When is the Timeout bug going to get fixed?

phtq

unread,

Jan 26, 2010, 5:30:45 PM1/26/10

to Google App Engine

Our application error log for the 26th showed around 160 failed http
requests due to timeouts. That's 160 users being forced to hit the
refresh button on their browser to get a normal response. A more
typical day has 20 to 60 timeouts. We have been waiting over a year
for this bug to get fixed with no progress at all. Its beginning to
look like it's unfixable so perhaps Google could provide some
workaround. In our case, the issue arises because of the 1,000 file
limit. We are forced to hold all our .js, .css, .png. mp3, etc. files
in the database and serve them from there. The application is quite
large and there are well over 10,000 files. The Python code serving up
the files does just one DB fetch and has about 9 lines of code so
there is no way it can be magically restructured to make the Timeout
go away. However, putting all the files on the app engine as real
files would avoid the DB access and make the problem go away. Could
Google work towards removing that file limit?

Joshua Smith

unread,

Jan 26, 2010, 5:47:07 PM1/26/10

to google-a...@googlegroups.com

Have you used the retry recipe? It has made about 99.9% of my timeouts go away.

> --
> You received this message because you are subscribed to the Google Groups "Google App Engine" group.
> To post to this group, send email to google-a...@googlegroups.com.
> To unsubscribe from this group, send email to google-appengi...@googlegroups.com.
> For more options, visit this group at http://groups.google.com/group/google-appengine?hl=en.
>

djidjadji

unread,

Jan 26, 2010, 5:48:17 PM1/26/10

to google-a...@googlegroups.com

There is an article series about the datastore. It explains that the
Timeouts are inevitable. It gives the reason for the timeouts. They
will always be part of Bigtable and the Datastore of GAE.

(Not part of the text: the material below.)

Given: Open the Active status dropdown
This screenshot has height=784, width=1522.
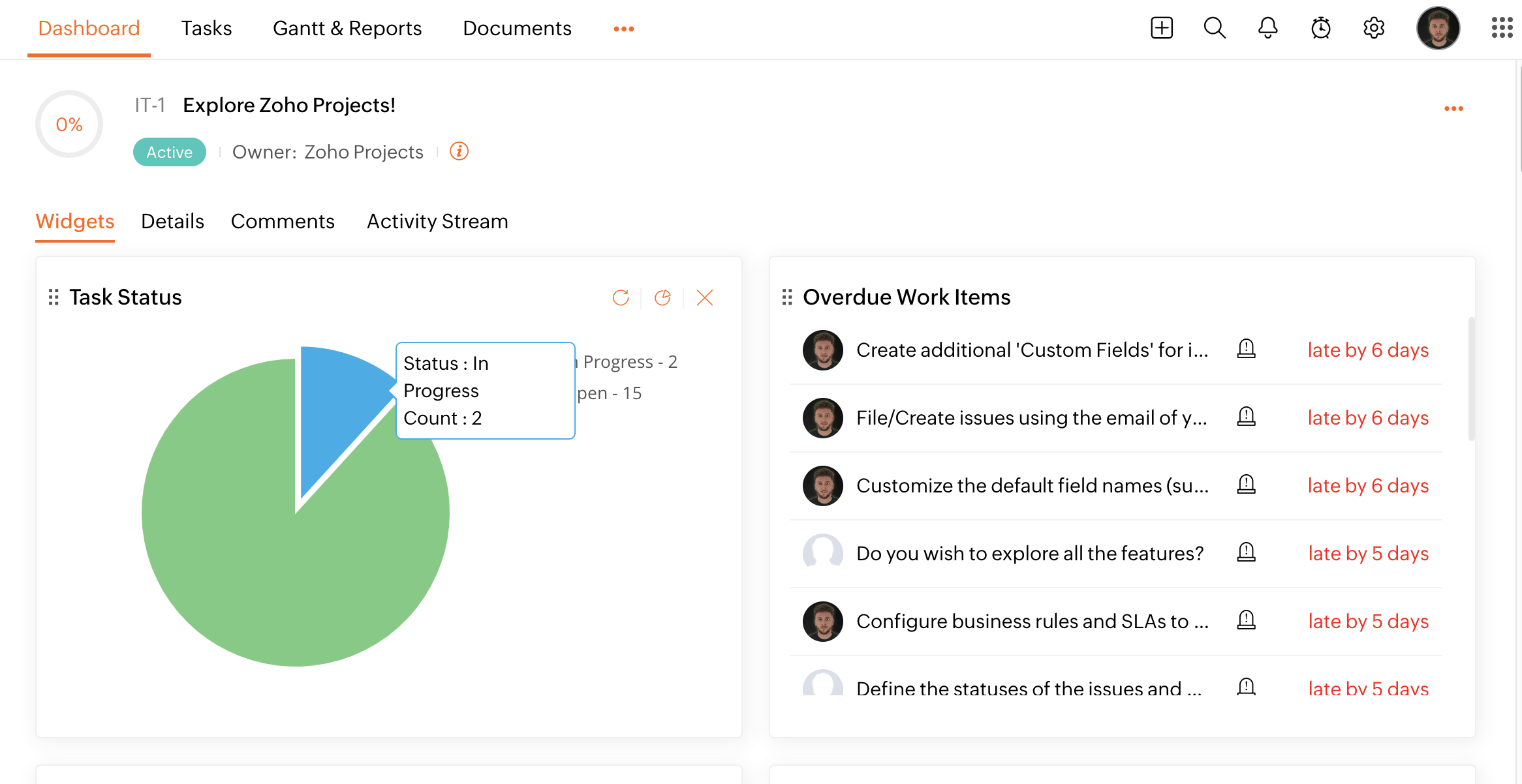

The only solution is a retry on EVERY read. The get by id/key and the queries.
If you do that then very few reads will result in a Timeout.
I wait first 3 and then 6 secs between each request. I log each Timeout.
If still Timeout after 3 read tries I raise the exception.

The result is very few final read Timeouts. The log shows frequent
requests that need a retry, but most of them will succeed with the
first.

For speed, fetch the Static content object by key_name, and key_name
is the file path.

2010/1/26 phtq <phe...@typequick.com.au>:

Prem

unread,

Jan 27, 2010, 3:15:55 PM1/27/10

to Google App Engine

Keeping static files on external storage like Amazon S3/Amazon
Cloudfront or any CDN might help. I have not hit the file limit yet
but I did this to speed up page response. Maybe this will help?

phtq

unread,

Jan 27, 2010, 5:48:25 PM1/27/10

to Google App Engine

Thanks for mentioning this recipe, it worked well in testing and we
will try it on the user population tomorrow.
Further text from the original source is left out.